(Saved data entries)
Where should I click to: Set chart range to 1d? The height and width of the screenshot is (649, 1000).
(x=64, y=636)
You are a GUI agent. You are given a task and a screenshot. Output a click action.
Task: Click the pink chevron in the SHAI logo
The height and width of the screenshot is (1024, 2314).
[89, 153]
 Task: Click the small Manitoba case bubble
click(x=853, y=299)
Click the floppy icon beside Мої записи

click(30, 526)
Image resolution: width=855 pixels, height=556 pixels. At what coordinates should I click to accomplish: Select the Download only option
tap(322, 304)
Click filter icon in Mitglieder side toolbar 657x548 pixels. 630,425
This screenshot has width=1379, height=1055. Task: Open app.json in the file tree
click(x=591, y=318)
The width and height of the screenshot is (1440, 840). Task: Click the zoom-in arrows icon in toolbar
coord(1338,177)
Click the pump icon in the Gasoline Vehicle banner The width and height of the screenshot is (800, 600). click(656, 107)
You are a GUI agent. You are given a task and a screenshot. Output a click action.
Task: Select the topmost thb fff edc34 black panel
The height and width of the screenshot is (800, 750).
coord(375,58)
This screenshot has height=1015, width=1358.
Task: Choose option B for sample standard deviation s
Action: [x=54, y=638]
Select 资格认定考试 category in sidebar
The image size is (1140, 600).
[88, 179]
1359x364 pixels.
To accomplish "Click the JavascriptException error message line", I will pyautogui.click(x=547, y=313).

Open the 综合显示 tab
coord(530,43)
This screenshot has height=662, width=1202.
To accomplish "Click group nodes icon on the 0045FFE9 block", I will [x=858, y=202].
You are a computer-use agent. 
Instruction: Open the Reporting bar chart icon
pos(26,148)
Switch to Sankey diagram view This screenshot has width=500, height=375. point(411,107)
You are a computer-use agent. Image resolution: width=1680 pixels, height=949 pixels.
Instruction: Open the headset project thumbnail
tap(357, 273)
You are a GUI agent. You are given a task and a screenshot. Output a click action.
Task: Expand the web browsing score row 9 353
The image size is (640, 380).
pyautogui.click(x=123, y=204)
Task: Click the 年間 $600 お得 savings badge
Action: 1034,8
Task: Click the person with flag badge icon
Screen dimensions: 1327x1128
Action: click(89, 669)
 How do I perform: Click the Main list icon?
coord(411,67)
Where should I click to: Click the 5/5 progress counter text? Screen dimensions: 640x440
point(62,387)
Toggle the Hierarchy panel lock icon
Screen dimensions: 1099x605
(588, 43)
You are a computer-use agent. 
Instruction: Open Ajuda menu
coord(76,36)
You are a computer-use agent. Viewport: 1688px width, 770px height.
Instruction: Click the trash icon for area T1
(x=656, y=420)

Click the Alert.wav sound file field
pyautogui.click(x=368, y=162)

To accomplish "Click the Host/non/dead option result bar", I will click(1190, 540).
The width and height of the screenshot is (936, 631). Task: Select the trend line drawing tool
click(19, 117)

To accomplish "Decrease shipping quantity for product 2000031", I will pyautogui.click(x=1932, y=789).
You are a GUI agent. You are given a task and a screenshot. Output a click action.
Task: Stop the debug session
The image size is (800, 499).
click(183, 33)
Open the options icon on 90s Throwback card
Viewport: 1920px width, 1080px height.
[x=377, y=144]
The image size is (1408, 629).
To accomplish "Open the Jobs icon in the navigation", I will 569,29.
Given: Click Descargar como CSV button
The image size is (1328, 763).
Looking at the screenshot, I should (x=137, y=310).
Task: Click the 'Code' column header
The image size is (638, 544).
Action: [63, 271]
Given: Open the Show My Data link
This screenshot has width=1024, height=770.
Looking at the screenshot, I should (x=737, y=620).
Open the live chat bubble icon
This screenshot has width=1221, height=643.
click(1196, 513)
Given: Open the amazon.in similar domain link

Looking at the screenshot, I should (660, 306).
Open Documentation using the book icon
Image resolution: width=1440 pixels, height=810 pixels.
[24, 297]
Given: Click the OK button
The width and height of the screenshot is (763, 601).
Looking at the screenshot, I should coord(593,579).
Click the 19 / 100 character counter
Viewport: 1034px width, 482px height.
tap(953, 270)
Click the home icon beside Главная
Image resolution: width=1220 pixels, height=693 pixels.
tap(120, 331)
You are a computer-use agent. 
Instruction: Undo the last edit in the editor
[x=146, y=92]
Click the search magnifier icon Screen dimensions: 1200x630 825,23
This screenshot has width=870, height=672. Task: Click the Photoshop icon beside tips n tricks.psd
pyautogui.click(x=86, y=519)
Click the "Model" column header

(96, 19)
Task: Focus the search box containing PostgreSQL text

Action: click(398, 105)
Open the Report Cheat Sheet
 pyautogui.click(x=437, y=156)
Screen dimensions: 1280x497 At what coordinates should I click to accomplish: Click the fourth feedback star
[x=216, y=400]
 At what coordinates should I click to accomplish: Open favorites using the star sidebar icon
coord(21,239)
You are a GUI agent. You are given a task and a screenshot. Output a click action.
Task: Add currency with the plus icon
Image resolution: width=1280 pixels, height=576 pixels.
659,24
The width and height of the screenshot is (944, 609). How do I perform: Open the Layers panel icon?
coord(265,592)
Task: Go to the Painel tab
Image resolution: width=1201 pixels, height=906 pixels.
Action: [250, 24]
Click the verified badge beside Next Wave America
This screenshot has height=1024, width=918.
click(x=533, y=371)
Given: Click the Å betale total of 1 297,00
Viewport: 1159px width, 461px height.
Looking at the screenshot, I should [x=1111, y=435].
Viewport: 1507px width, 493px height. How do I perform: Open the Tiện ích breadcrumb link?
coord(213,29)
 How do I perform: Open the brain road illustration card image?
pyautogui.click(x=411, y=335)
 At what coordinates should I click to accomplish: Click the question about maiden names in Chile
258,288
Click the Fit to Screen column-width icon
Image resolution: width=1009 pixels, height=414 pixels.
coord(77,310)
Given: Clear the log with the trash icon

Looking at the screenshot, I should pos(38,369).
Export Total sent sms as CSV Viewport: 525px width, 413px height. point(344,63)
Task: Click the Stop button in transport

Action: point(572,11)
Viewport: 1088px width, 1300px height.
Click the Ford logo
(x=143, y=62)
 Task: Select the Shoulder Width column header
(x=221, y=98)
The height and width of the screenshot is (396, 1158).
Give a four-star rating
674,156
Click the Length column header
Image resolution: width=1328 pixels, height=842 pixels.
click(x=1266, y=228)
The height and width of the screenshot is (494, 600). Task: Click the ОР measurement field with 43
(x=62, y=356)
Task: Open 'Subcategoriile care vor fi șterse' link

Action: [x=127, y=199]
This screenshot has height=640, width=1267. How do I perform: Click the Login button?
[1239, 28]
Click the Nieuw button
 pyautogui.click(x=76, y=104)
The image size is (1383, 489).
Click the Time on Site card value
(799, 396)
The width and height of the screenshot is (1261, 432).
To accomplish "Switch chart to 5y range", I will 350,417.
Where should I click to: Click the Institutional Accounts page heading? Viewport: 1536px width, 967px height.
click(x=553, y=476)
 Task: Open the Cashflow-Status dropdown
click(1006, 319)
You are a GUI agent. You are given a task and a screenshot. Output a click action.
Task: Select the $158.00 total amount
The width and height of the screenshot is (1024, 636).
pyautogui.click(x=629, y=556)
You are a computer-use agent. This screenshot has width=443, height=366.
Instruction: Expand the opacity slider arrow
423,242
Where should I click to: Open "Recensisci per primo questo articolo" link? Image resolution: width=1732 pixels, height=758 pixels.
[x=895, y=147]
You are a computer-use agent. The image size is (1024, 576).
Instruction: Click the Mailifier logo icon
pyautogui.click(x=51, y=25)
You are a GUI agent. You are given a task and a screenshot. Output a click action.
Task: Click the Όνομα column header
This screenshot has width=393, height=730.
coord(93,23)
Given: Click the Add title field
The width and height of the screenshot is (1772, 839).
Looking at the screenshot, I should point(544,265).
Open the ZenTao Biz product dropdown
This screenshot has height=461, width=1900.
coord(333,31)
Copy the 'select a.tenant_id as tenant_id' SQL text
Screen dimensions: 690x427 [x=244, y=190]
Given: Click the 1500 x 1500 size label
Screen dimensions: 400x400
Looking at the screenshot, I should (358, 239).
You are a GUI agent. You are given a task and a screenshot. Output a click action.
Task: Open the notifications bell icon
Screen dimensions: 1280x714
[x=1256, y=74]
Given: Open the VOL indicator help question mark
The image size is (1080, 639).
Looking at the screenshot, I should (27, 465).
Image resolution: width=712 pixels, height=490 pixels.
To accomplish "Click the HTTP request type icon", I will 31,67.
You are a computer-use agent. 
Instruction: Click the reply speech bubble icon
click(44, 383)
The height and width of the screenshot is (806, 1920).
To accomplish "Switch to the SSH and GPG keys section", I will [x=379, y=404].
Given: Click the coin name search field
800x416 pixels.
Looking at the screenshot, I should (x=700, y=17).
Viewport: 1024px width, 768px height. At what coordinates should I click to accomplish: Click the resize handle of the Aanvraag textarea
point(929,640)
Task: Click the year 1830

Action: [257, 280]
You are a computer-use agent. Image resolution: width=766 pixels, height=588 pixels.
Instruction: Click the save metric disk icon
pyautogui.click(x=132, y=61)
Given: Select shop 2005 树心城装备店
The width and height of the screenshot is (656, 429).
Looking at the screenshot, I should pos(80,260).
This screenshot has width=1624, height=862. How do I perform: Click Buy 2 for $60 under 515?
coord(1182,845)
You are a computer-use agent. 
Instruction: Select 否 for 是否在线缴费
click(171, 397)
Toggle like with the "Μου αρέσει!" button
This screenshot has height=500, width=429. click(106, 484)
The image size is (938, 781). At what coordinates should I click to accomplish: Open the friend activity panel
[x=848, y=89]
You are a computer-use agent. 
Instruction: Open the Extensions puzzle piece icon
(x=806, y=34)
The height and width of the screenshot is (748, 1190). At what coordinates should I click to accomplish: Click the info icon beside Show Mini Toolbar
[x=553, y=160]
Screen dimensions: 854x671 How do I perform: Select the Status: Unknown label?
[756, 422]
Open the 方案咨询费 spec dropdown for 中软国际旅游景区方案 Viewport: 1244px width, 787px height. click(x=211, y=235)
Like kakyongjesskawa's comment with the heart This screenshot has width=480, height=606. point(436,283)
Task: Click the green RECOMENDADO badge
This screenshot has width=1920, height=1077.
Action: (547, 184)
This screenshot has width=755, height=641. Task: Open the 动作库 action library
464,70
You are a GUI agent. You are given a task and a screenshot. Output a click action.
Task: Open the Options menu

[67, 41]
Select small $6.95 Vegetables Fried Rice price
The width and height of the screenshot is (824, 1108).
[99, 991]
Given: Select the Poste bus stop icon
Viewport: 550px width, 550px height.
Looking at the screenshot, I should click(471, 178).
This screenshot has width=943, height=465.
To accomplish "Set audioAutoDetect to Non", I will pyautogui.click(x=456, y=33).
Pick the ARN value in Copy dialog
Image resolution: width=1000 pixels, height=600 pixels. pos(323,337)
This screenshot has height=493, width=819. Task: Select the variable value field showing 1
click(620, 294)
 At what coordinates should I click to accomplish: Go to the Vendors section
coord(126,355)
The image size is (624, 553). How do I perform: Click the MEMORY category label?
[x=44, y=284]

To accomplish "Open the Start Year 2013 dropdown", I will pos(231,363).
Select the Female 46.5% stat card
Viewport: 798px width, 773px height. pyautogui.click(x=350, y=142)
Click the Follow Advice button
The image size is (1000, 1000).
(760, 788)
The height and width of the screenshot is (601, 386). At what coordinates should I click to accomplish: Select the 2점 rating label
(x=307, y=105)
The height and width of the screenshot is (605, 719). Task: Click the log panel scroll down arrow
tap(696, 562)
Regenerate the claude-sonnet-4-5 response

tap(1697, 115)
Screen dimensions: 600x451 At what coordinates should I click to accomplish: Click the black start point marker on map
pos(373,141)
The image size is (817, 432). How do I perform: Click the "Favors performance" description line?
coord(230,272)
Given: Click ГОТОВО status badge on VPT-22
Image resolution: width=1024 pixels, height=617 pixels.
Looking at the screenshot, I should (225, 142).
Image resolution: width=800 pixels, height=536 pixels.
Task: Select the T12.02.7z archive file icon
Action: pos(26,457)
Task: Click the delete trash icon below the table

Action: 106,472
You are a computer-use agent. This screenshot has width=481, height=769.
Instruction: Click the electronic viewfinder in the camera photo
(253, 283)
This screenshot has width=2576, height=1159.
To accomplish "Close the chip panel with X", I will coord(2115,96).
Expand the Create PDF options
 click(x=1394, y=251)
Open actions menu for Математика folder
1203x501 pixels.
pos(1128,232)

§ **What you are asked to do**: In exact wording, restate the lines of the data above from the first through the one holding "1359x364 pixels.", and stop after that line.

§ **Result of this task**:
Where should I click to: Set chart range to 1d? The height and width of the screenshot is (649, 1000).
(x=64, y=636)
You are a GUI agent. You are given a task and a screenshot. Output a click action.
Task: Click the pink chevron in the SHAI logo
The height and width of the screenshot is (1024, 2314).
[89, 153]
 Task: Click the small Manitoba case bubble
click(x=853, y=299)
Click the floppy icon beside Мої записи

click(30, 526)
Image resolution: width=855 pixels, height=556 pixels. At what coordinates should I click to accomplish: Select the Download only option
tap(322, 304)
Click filter icon in Mitglieder side toolbar 657x548 pixels. 630,425
This screenshot has width=1379, height=1055. Task: Open app.json in the file tree
click(x=591, y=318)
The width and height of the screenshot is (1440, 840). Task: Click the zoom-in arrows icon in toolbar
coord(1338,177)
Click the pump icon in the Gasoline Vehicle banner The width and height of the screenshot is (800, 600). click(656, 107)
You are a GUI agent. You are given a task and a screenshot. Output a click action.
Task: Select the topmost thb fff edc34 black panel
The height and width of the screenshot is (800, 750).
coord(375,58)
This screenshot has height=1015, width=1358.
Task: Choose option B for sample standard deviation s
Action: [x=54, y=638]
Select 资格认定考试 category in sidebar
The image size is (1140, 600).
[88, 179]
1359x364 pixels.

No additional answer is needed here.